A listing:
——————
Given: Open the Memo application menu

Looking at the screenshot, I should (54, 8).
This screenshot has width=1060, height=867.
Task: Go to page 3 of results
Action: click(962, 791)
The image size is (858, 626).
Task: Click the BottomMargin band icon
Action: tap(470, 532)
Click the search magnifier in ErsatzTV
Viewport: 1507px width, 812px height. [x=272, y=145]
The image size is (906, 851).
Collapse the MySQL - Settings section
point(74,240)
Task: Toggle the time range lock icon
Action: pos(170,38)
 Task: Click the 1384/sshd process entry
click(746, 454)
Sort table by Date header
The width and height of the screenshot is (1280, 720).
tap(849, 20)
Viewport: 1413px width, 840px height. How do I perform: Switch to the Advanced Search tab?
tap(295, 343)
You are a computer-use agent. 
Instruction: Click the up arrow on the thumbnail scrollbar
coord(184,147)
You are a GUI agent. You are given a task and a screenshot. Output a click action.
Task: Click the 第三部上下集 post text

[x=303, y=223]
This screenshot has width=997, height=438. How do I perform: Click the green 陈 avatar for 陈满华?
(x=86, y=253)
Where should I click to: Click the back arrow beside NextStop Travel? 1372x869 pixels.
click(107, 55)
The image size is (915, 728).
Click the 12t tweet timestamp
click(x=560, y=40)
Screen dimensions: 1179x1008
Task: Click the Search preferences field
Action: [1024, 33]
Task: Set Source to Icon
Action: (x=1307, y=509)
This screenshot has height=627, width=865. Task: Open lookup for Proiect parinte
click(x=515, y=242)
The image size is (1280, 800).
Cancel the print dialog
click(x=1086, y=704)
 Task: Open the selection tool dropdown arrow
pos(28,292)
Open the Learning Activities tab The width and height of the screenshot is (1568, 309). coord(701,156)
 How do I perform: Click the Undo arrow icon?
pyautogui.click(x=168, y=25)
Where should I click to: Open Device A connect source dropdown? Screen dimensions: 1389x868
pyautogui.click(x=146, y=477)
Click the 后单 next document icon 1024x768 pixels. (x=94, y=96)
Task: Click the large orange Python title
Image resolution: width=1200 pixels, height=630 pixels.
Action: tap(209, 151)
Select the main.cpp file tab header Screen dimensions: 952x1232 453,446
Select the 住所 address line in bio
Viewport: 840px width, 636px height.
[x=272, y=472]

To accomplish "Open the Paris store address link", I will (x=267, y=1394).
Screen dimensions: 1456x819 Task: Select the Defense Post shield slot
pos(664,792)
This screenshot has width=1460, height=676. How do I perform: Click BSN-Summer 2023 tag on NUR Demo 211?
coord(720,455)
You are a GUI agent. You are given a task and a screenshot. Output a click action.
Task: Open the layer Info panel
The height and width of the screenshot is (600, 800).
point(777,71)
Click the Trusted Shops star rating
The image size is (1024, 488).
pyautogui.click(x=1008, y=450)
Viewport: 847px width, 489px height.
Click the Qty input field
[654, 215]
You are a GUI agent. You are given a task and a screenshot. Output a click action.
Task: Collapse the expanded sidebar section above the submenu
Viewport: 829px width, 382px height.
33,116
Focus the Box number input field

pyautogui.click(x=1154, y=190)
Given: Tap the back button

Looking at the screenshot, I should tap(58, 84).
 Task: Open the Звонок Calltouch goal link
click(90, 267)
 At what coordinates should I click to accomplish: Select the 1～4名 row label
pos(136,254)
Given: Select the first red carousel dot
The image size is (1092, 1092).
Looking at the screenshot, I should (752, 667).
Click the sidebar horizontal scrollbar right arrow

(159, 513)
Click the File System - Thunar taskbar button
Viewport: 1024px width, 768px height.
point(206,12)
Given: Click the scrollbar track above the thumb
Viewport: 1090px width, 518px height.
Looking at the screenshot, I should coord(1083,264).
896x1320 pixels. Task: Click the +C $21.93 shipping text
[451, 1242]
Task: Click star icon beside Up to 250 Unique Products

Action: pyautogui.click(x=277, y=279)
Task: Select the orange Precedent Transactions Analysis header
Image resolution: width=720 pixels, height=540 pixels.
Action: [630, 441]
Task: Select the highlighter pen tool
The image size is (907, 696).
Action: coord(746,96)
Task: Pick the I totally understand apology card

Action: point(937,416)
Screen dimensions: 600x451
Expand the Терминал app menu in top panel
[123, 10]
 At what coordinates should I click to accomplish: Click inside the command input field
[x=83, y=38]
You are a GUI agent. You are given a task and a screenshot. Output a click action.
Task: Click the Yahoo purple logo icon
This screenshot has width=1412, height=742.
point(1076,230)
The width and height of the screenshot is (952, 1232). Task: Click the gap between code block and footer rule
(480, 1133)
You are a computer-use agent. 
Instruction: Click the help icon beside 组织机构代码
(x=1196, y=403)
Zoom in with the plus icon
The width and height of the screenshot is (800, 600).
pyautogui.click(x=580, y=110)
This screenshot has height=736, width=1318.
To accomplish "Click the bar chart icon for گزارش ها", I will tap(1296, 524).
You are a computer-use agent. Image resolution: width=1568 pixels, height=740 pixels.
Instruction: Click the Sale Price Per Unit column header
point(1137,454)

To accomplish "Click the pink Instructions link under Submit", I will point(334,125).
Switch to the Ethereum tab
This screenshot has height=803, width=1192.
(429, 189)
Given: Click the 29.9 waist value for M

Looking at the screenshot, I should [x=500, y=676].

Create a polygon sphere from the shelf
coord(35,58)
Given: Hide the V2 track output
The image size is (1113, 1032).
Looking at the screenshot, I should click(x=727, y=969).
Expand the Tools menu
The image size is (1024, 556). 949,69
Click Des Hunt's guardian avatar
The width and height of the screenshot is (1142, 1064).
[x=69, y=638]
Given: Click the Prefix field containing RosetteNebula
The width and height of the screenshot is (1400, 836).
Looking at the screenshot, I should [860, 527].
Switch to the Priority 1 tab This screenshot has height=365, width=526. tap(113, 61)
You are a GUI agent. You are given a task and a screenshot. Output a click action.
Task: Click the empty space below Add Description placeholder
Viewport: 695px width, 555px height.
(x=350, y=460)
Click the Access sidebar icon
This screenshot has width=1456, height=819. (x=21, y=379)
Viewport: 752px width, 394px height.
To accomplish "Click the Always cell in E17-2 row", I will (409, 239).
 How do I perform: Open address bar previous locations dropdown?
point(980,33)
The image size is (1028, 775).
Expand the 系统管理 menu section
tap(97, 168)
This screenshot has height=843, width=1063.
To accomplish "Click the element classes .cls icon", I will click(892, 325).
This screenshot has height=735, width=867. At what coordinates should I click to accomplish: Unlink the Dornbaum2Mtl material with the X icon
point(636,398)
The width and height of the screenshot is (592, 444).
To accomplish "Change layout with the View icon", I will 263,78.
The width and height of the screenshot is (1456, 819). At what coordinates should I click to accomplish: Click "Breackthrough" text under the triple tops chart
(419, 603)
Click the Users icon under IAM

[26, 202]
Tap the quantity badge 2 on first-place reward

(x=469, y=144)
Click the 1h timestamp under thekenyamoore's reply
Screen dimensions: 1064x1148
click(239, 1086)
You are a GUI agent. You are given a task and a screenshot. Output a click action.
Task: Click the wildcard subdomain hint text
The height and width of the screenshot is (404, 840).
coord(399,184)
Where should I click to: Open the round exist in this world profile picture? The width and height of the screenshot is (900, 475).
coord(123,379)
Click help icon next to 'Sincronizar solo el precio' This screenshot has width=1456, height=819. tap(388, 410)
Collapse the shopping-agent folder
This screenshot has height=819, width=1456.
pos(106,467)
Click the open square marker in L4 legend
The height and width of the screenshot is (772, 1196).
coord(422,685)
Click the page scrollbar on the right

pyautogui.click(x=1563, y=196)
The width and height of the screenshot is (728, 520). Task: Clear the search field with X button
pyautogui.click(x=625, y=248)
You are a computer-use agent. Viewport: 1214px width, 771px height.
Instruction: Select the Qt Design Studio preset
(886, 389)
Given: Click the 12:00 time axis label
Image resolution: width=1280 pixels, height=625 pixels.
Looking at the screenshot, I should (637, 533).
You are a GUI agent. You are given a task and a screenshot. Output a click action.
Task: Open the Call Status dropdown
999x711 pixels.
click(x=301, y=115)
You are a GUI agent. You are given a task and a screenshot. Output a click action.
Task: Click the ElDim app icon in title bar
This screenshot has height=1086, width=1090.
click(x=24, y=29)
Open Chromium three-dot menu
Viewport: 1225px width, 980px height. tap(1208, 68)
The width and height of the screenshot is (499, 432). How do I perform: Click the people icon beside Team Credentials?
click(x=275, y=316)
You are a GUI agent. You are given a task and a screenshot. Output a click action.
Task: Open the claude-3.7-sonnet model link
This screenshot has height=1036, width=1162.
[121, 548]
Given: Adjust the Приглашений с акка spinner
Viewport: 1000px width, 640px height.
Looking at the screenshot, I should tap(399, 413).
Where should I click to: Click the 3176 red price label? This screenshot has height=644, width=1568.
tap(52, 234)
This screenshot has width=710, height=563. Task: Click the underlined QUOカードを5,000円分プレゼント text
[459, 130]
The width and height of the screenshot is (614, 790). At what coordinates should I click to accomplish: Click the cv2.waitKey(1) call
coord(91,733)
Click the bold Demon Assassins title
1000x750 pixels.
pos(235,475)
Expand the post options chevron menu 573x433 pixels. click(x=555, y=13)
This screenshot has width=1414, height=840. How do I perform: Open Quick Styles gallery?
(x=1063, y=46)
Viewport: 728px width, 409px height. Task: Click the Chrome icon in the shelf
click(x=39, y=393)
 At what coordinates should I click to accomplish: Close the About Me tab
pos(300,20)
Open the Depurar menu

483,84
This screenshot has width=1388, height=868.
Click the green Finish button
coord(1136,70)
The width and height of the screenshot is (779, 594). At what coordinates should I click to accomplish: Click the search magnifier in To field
——————
[SET TASK]:
Rewrite the listing from its start through the line containing "Viewport: 1507px width, 812px", putting "magnifying glass" in place of "magnifier" and leaving everything else unchanged.

[RESULT BELOW]:
Given: Open the Memo application menu

Looking at the screenshot, I should (54, 8).
This screenshot has width=1060, height=867.
Task: Go to page 3 of results
Action: click(962, 791)
The image size is (858, 626).
Task: Click the BottomMargin band icon
Action: tap(470, 532)
Click the search magnifying glass in ErsatzTV
Viewport: 1507px width, 812px height. [x=272, y=145]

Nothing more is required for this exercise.